Stored records
= = = =

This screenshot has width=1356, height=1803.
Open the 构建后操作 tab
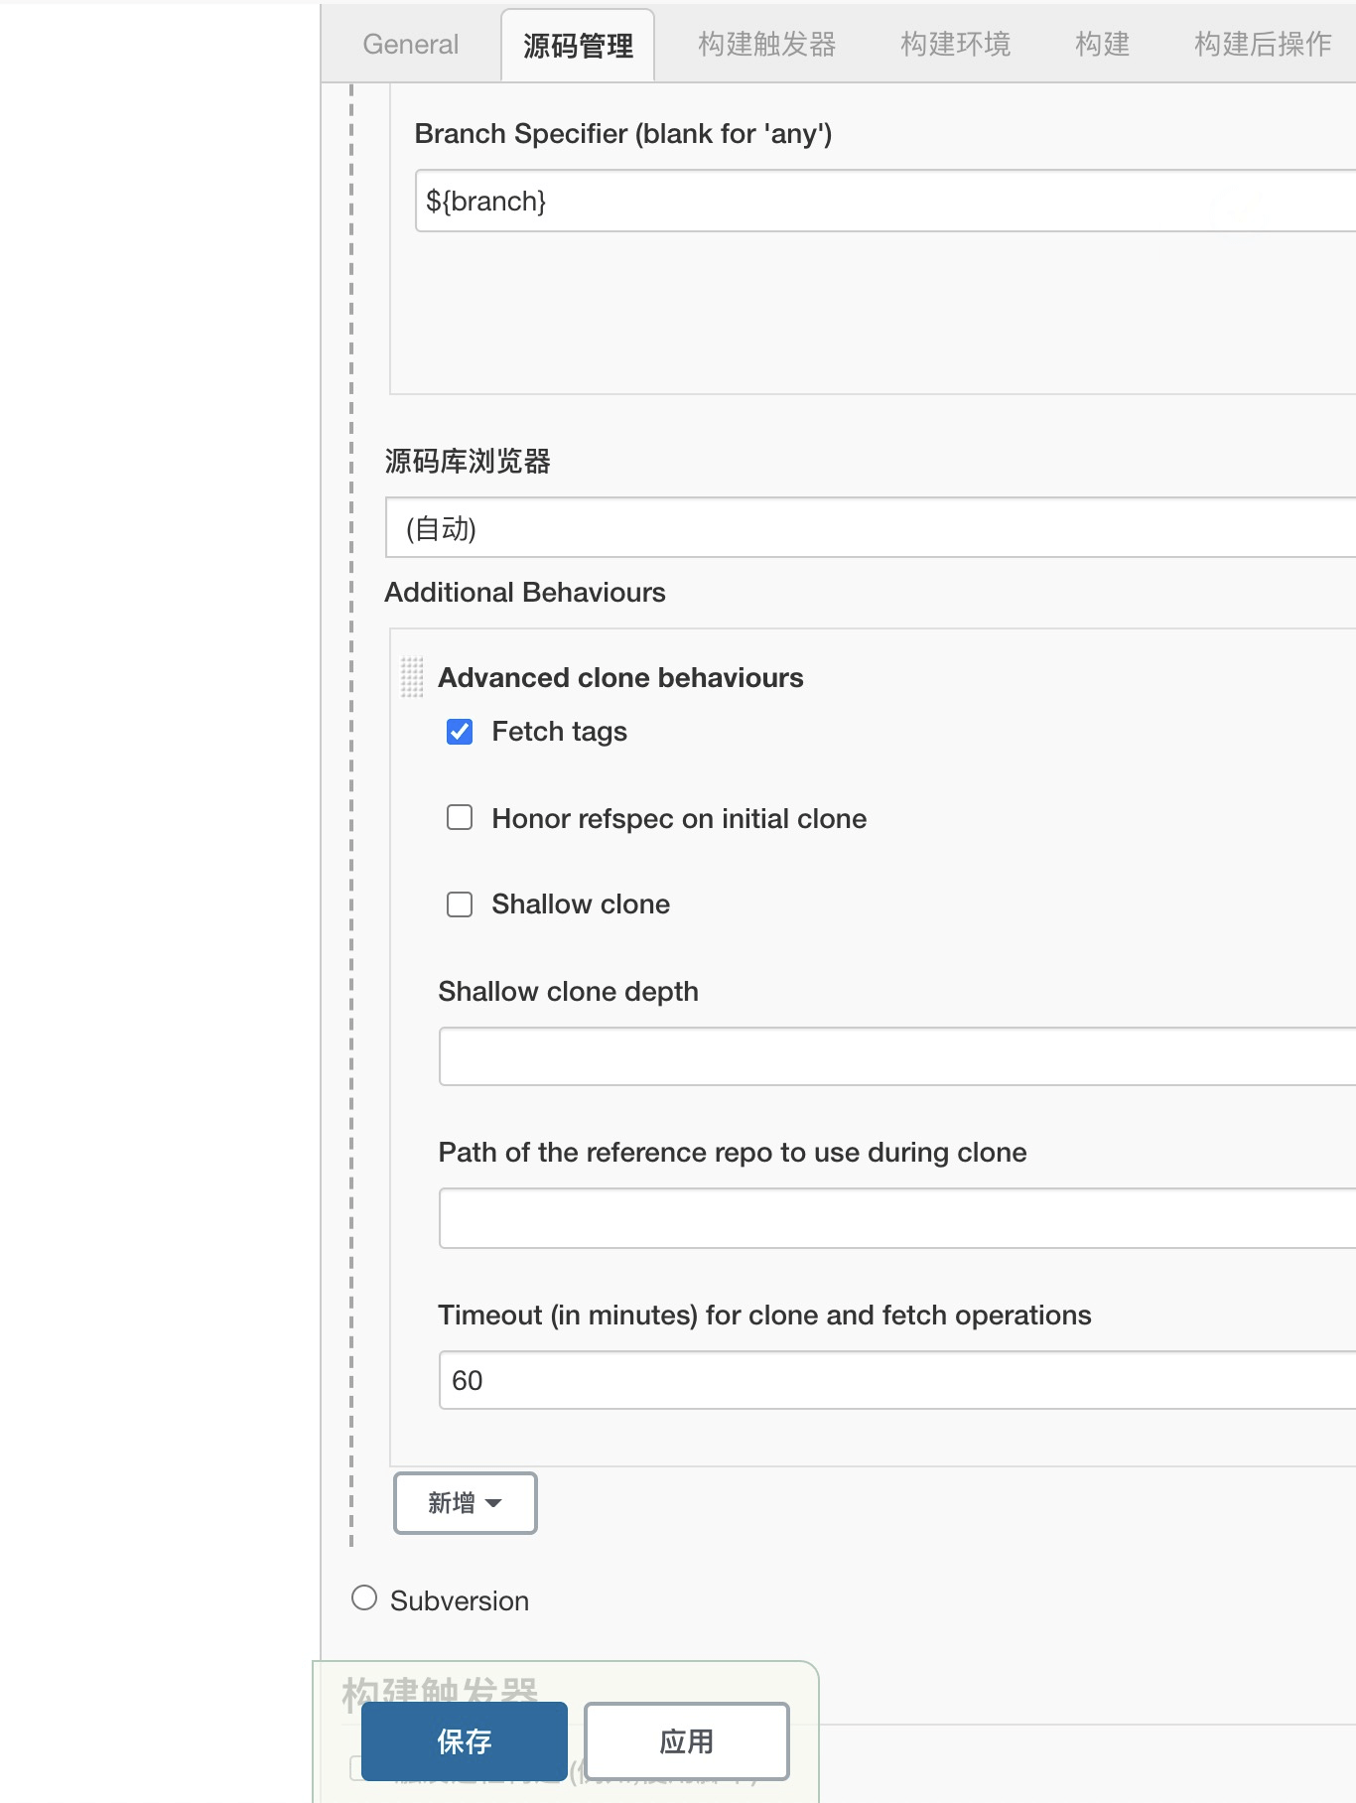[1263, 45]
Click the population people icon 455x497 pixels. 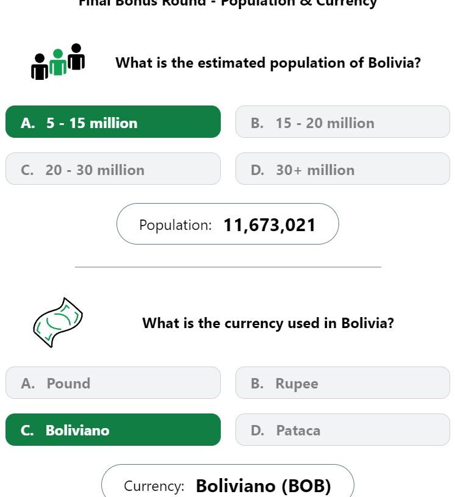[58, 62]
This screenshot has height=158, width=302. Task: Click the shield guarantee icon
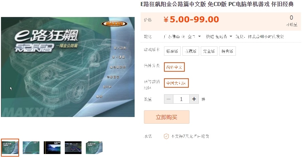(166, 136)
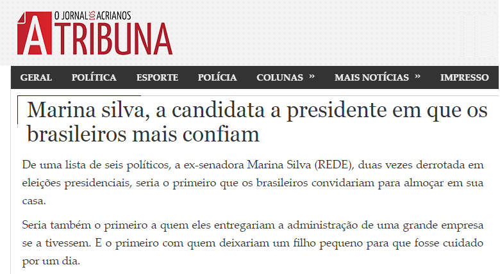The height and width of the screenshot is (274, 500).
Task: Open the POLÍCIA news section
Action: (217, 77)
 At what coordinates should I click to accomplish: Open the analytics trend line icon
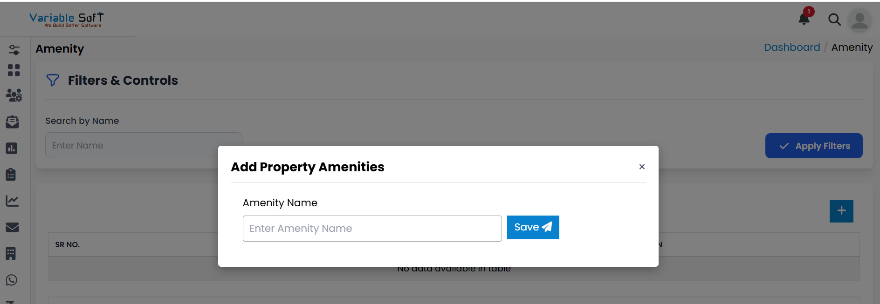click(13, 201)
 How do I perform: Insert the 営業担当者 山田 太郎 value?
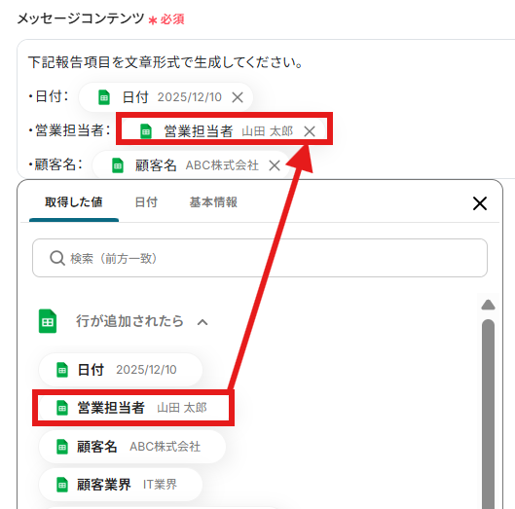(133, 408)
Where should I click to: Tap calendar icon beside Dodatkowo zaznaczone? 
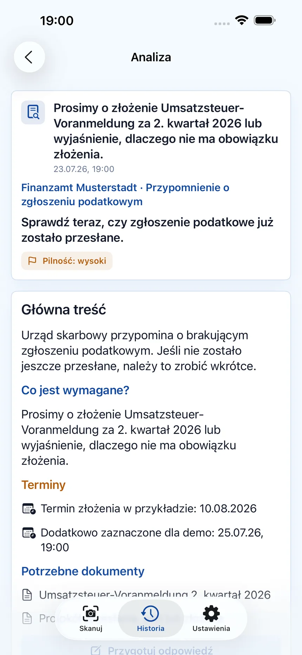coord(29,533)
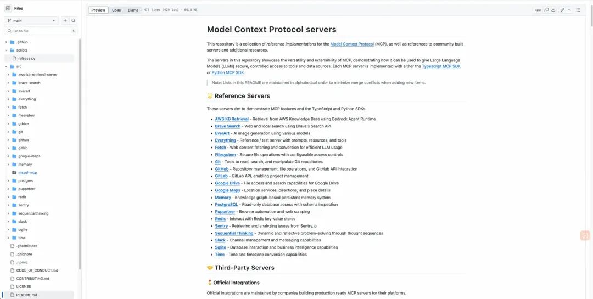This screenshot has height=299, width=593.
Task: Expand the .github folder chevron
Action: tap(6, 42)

= = = =

What to do: Set the pictures aside and restate word for word only the lines from the line containing "Where should I" through the end of the entries above, both included.

Exercise response:
Where should I click to: Tap calendar icon beside Dodatkowo zaznaczone? 
coord(29,533)
This screenshot has height=299, width=593.
Task: Expand the .github folder chevron
Action: tap(6, 42)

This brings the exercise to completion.